Unread postby Newfie » Tue 29 Nov 2016, 13:17:42

I had posted this in Trump thread but it should have gone here.

http://www.politico.com/story/2016/11/h ... ein-231897

Clinton team shrugs off recount effort

2016

Jill Stein's recounts have energized legions of hopeful Democrats. Not Hillary Clinton's closest allies.

Hillary Clinton’s closest allies are irritated with Jill Stein.

Most of the small circle of operatives and friends surrounding the vanquished Democratic nominee have no illusions that the former Green Party candidate’s recount pushes in Wisconsin, Pennsylvania, and maybe Michigan, will even come close to flipping the result of the presidential election. And they have no interest in handing Donald Trump another political victory when Stein’s efforts fall short.

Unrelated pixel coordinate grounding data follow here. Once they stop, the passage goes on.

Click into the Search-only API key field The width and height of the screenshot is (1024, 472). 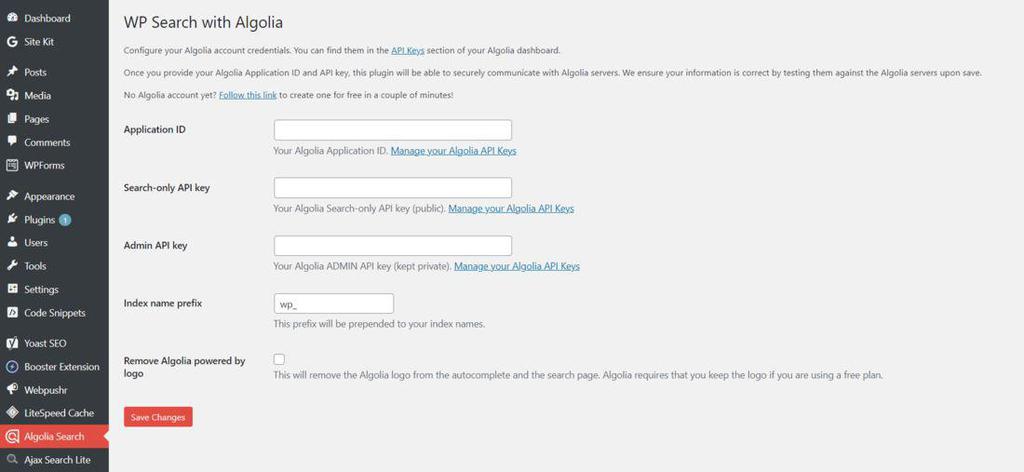pyautogui.click(x=392, y=188)
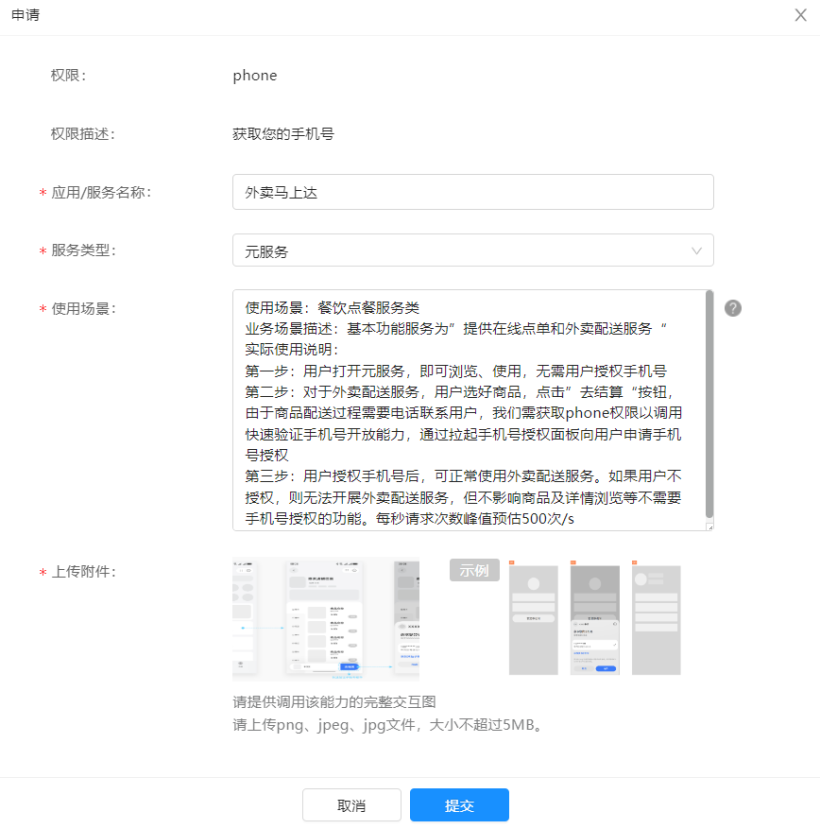This screenshot has height=829, width=820.
Task: Click the 上传附件 field label
Action: click(83, 572)
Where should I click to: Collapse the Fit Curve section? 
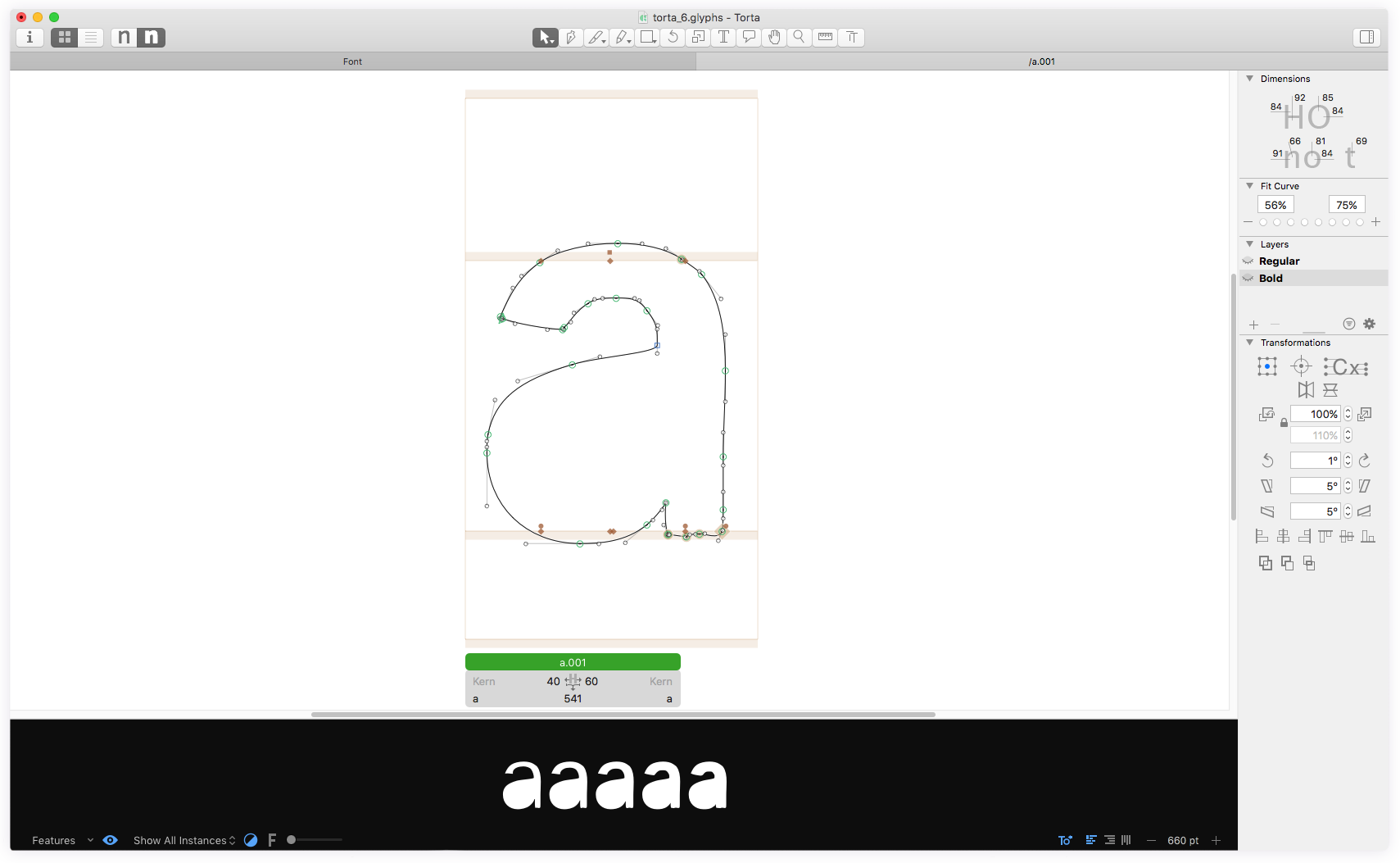(1249, 186)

Indeed, there’s no push to have Clinton say anything public about the recount — or even for anyone on the campaign side to weigh in beyond occasional blog posts and tweets from campaign lawyer Marc Elias.

The election, they know, is over.

“Recounting votes is as American as apple pie. There’s nothing wrong with the effort, but it’s not somewhere where I would put the political energy of my groups, and I’m not,” said David Brock, a Clinton ally whose network of Democratic political firms supported the nominee's White House bid.

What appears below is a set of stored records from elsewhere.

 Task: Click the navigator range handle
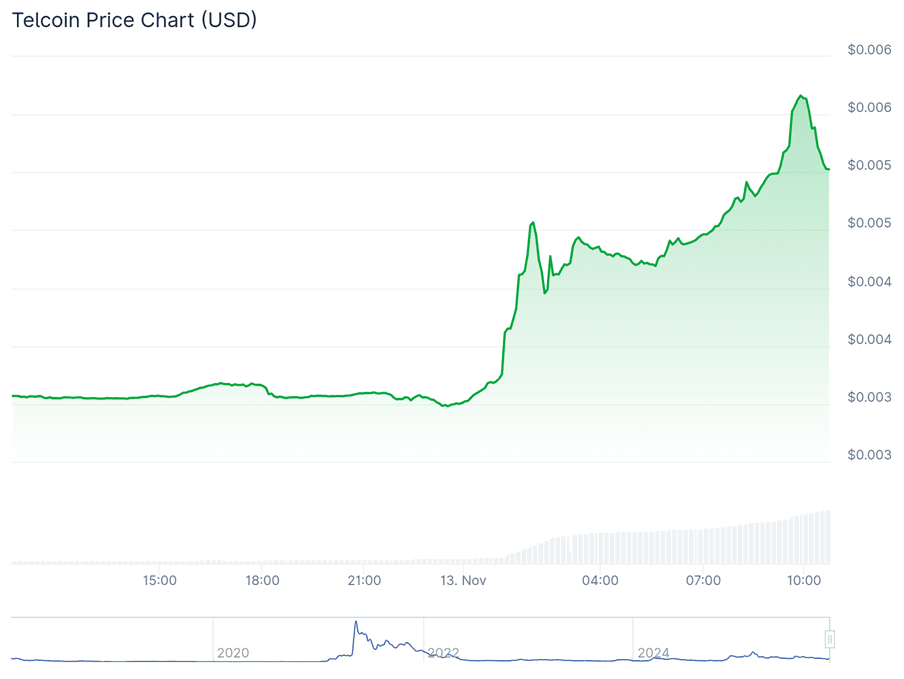(829, 639)
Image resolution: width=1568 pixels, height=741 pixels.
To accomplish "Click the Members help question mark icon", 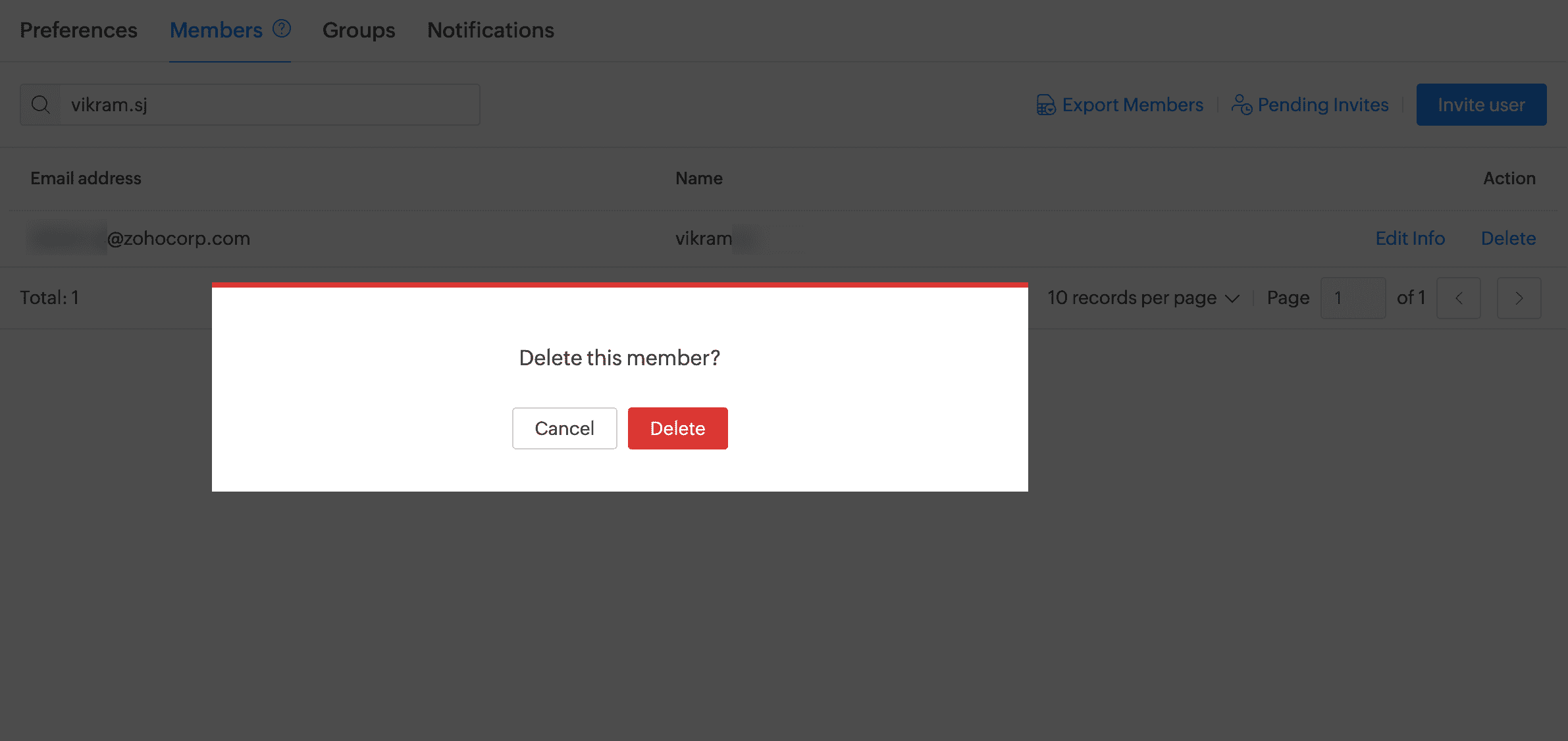I will click(x=282, y=29).
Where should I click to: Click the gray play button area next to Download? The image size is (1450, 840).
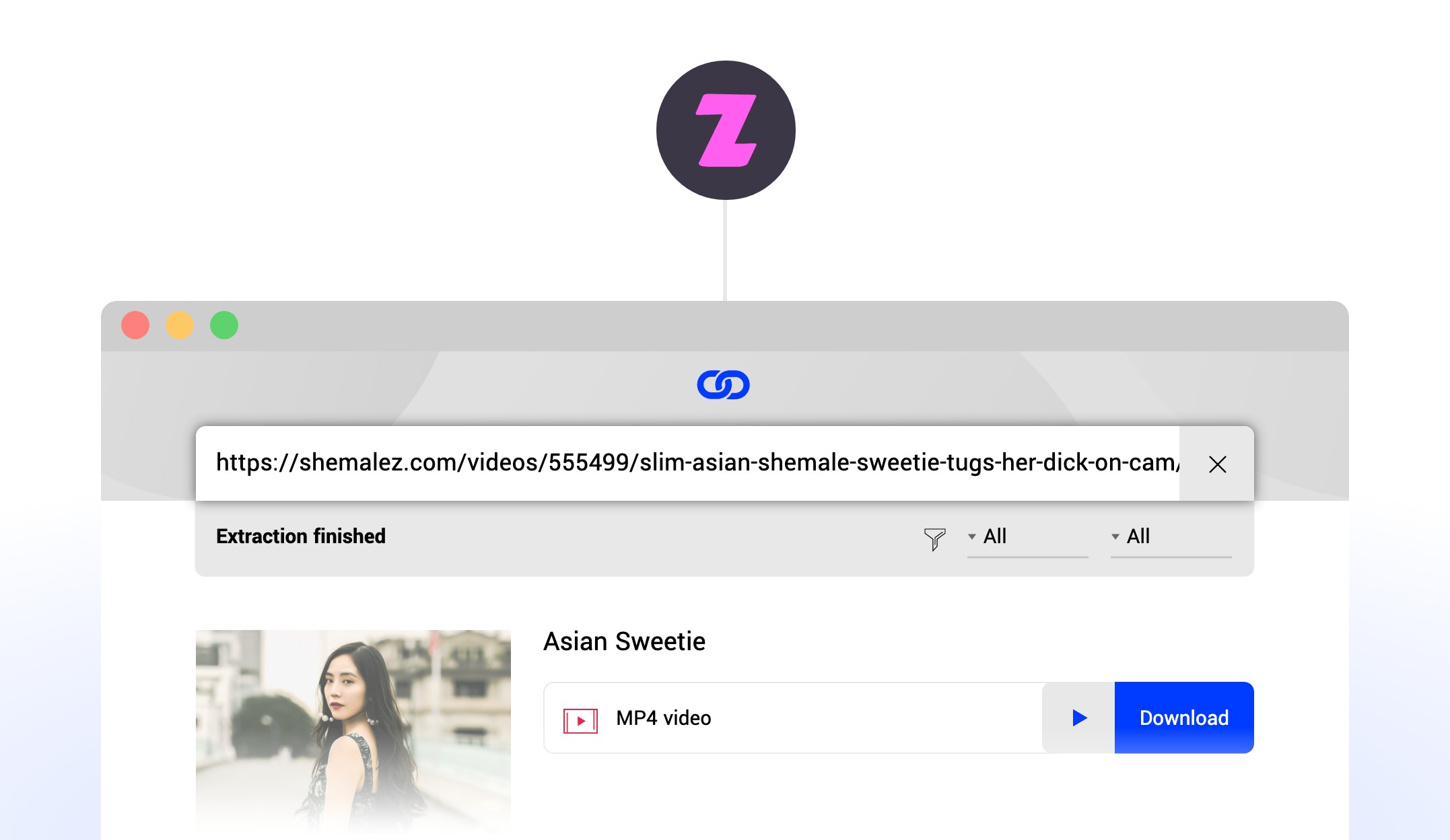1078,718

Brock said top party donors were asking him whether they should contribute to Stein’s effort, but he said he was already focused on the incoming Republican administration. “We’re focused on watch-dogging the Trump transition."

Stein’s increasingly loud calls for recounts have still struck a particular nerve among top Democrats who are close to Clinton: some feel that the constant Clinton antagonist has put them in an utterly impossible position. They don’t see the results changing — as Elias said when he announced the campaign’s participation in Stein’s effort — and they are desperate not to look bitter or raise the hopes of Clinton’s most diehard supporters. But they do have an obligation to be a part of it, especially — some strategists believe — since Elias himself is a veteran of other recounts.

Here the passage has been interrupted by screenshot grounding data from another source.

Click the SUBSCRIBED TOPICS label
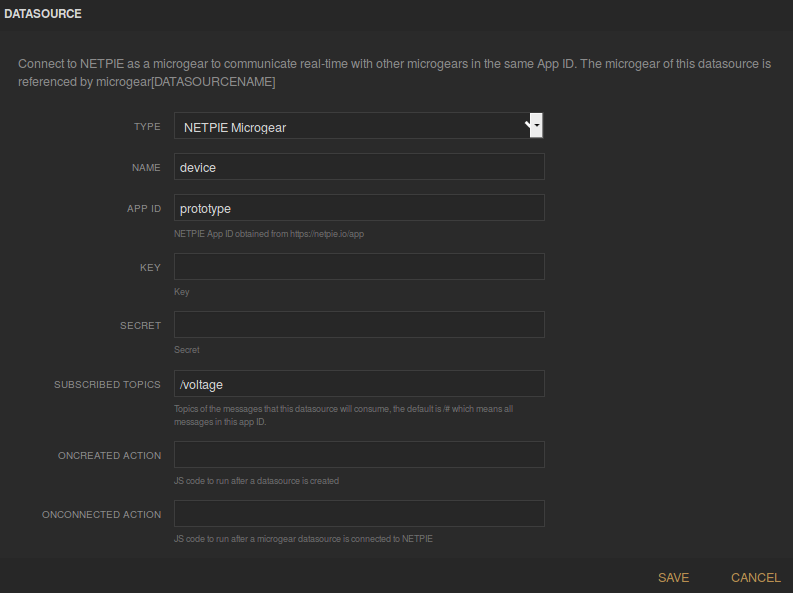The height and width of the screenshot is (593, 793). coord(107,385)
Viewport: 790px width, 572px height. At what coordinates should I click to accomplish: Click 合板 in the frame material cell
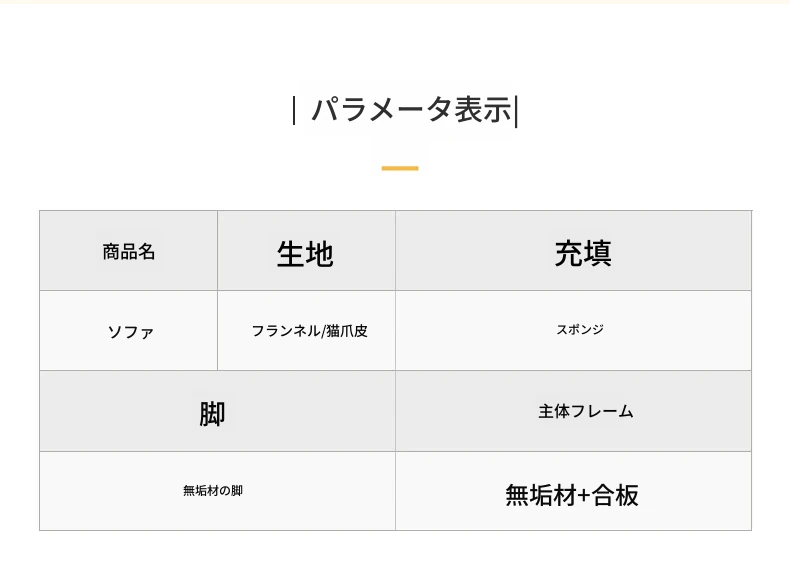[615, 494]
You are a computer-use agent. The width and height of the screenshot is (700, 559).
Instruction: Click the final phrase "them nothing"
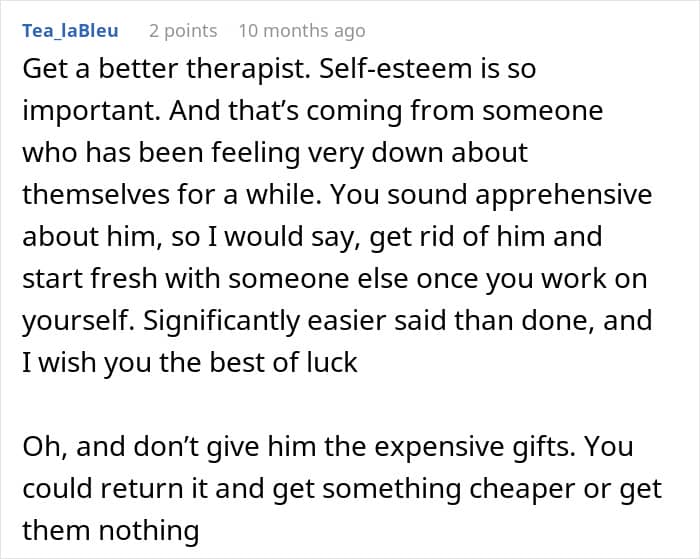click(111, 527)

The result is a pervasive level of Democratic exasperation, especially among party operatives who now note in frustration that Stein’s online fundraising push for the recounts — which has brought in over $6 million in less than a week — has likely handed her one of the single largest small Democratic donor networks outside the party and its nationwide candidates themselves.

Still, it's not like they don't enjoy watching Trump squirm, keeping their popular-vote victory as a trophy while he makes false claims of voter fraud.

"When you see Donald Trump go off the deep end with conspiracy theories, the first reaction is ‘Told you so.’ The second reaction is genuine worry about how thin his skin must be that he needs to invoke conspiracy theories to explain why he wasn’t the most popular candidate in the race,” said one former senior Clinton aide. "That doesn’t mean he didn’t win the Electoral College. He did. But his inability to cope with the majority of the country voting for someone else is, well, a lot of us view it as a window into his heart."

A group of top aides that includes Elias and former campaign chairman John Podesta has listened when credible observers come forth with theories or reason to question the results — such as the call with a cadre of academics that eventually led to Stein’s push. But the Democrats who made up Clinton’s campaign structure are now scattered all over the country, still picking up the pieces from her stunning loss and looking for their own next jobs while helping carve a new path forward for the party amid its latest soul-search.

So despite frustration that their former boss has been dragged back into the news as Trump wrongly suggests illegal voting and Stein pushes on across the Midwest, there’s no Brooklyn war room. There's no regular wide-circulation conference calls, or even any focused email chains to discuss responses to Stein’s recount requests or Trump’s claim on Sunday that, “In addition to winning the Electoral College in a landslide, I won the popular vote if you deduct the millions of people who voted illegally” — not to mention his other Twitter suggestion that, “The Green Party scam to fill up their coffers by asking for impossible recounts is now being joined by the badly defeated & demoralized Dems. The Democrats, when they incorrectly thought they were going to win, asked that the election night tabulation be accepted. Not so anymore!"

Over and over, Clinton aides point to the irony of the president-elect criticizing her for participating in a recount while he himself alleges fraud. But they say they’d like to move on, if only Trump — and the small but loud minority of Democratic loyalists and donors who are still furious and dedicated to re-litigating the campaign’s failings – would let them.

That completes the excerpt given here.